REQUIRED ACTION:
Among the lines below, copy exactly those from the one with "Open the Marseille team link" through the one with "Open the 国家公祭日PPT.ppt", counting both ends.

[Opening MATERIAL TO PROCESS section]

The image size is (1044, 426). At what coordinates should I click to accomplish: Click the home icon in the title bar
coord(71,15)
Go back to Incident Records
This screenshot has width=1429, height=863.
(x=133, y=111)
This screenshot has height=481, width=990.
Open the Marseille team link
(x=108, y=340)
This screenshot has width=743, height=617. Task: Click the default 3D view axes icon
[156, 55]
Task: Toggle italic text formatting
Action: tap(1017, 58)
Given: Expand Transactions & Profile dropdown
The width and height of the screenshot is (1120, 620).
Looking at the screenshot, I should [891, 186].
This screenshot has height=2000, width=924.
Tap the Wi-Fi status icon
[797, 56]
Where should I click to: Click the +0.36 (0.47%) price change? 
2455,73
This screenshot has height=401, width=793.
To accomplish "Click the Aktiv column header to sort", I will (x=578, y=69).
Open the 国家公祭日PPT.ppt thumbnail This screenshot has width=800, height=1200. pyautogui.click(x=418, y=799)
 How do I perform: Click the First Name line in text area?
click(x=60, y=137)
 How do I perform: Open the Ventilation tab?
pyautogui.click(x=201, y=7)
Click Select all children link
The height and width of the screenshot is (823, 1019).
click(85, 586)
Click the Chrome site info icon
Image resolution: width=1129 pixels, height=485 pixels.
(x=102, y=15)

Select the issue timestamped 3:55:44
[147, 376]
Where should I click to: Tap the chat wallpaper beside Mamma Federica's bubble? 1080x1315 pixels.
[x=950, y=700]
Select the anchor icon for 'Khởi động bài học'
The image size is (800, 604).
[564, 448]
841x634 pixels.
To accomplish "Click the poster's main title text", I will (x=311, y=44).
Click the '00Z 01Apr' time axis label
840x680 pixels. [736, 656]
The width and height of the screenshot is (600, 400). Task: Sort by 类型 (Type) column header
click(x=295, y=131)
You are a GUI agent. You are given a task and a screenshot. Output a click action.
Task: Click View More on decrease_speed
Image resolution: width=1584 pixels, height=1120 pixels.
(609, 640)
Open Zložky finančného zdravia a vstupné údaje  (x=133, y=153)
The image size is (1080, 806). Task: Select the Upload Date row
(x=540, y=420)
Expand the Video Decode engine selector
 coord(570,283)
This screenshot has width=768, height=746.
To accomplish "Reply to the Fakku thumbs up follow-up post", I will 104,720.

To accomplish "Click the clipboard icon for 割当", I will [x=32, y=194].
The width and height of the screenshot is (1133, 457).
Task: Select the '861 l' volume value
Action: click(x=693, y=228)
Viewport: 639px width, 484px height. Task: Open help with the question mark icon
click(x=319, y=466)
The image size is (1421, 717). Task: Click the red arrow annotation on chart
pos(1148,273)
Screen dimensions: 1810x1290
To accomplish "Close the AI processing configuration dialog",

[Closing MATERIAL TO PROCESS section]

THE COMPLETED TASK:
Open the Marseille team link
(x=108, y=340)
This screenshot has width=743, height=617. Task: Click the default 3D view axes icon
[156, 55]
Task: Toggle italic text formatting
Action: tap(1017, 58)
Given: Expand Transactions & Profile dropdown
The width and height of the screenshot is (1120, 620).
Looking at the screenshot, I should [891, 186].
This screenshot has height=2000, width=924.
Tap the Wi-Fi status icon
[797, 56]
Where should I click to: Click the +0.36 (0.47%) price change? 
2455,73
This screenshot has height=401, width=793.
To accomplish "Click the Aktiv column header to sort", I will (x=578, y=69).
Open the 国家公祭日PPT.ppt thumbnail This screenshot has width=800, height=1200. pyautogui.click(x=418, y=799)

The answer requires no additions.